--- TASK OBJECTIVE ---
Below are entries. Reproduce exactly the lines between the line holding "Task: Select the sleeve column header" and the line holding "The width and height of the screenshot is (796, 717).", inclusive, and only those.

--- EXERCISE MATERIALS ---
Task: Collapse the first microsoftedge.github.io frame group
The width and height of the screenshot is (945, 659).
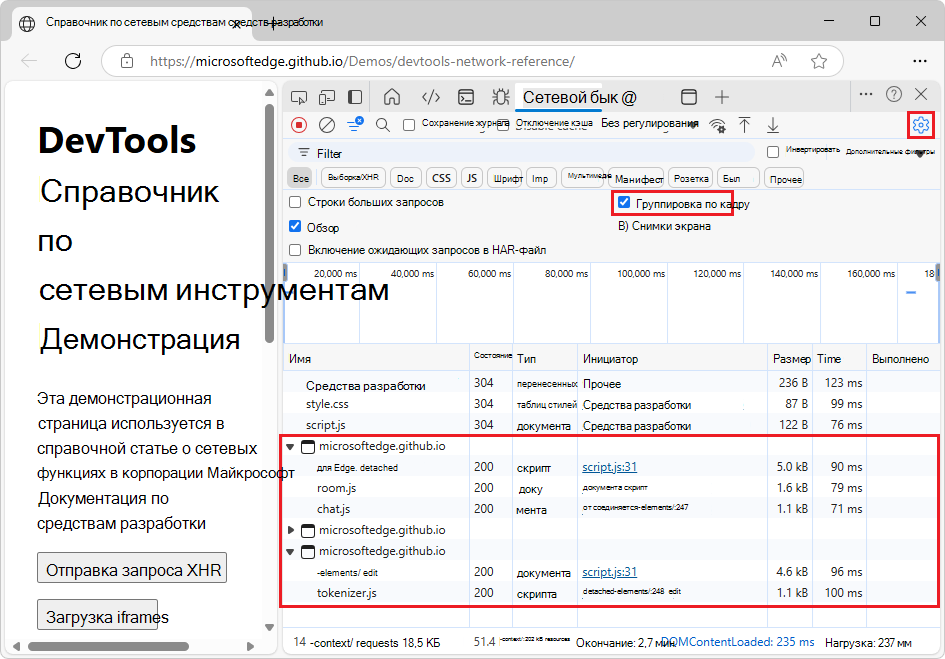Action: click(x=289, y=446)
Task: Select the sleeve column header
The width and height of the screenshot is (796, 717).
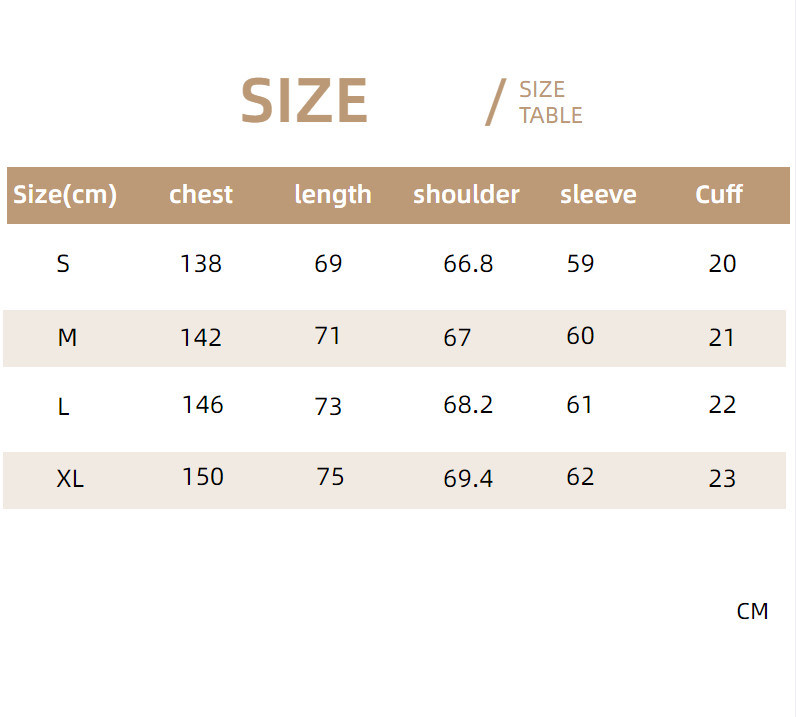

...

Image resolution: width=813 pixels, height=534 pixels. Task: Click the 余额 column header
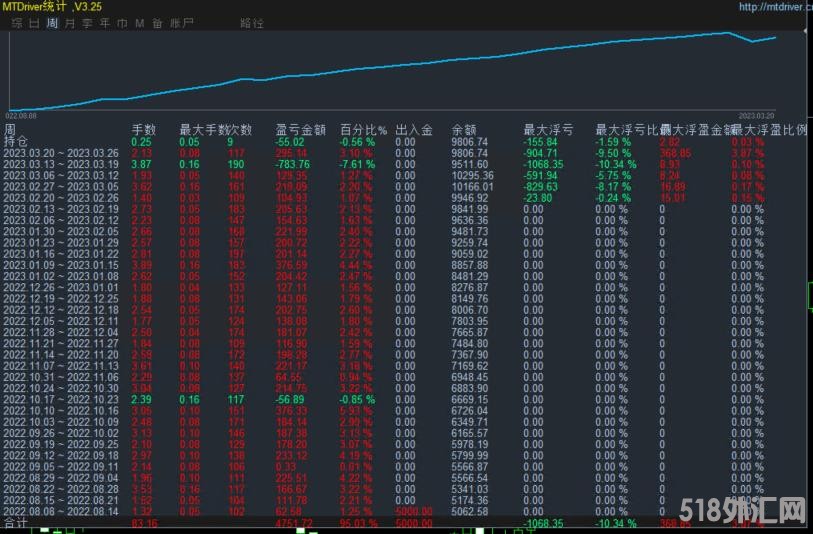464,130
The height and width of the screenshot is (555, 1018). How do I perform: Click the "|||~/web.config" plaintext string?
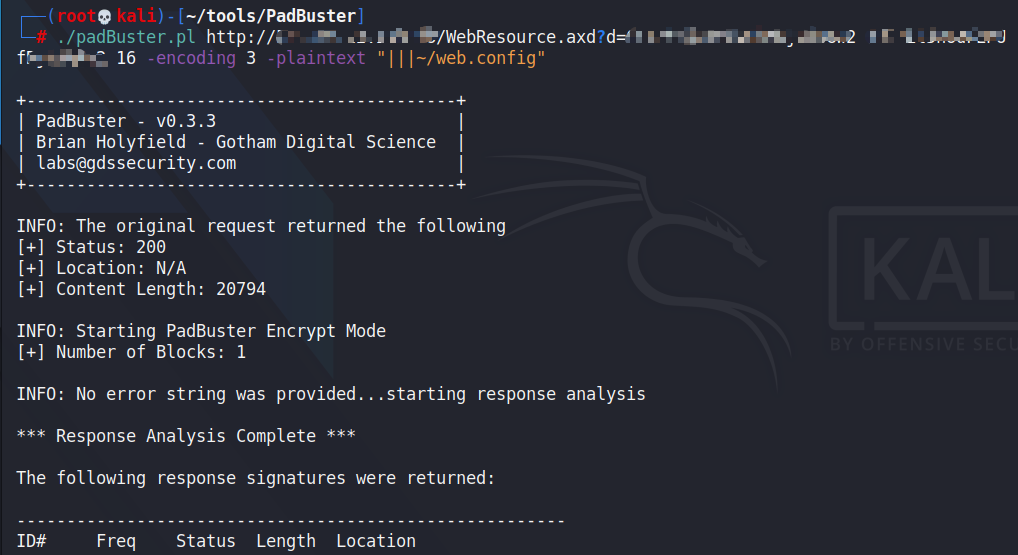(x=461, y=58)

---

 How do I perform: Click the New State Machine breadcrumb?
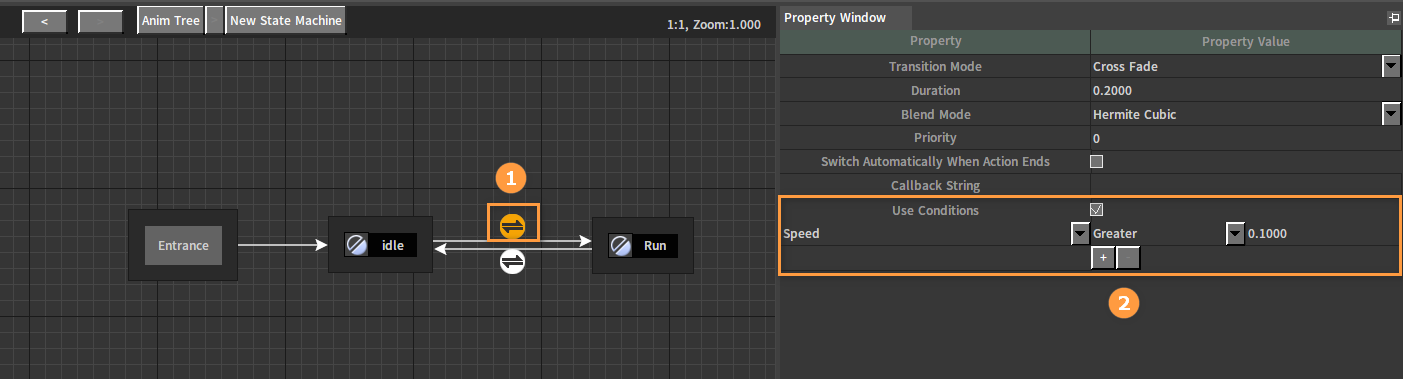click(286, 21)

--- EXERCISE SOLUTION ---
Task: Select the sleeve column header
The width and height of the screenshot is (796, 717).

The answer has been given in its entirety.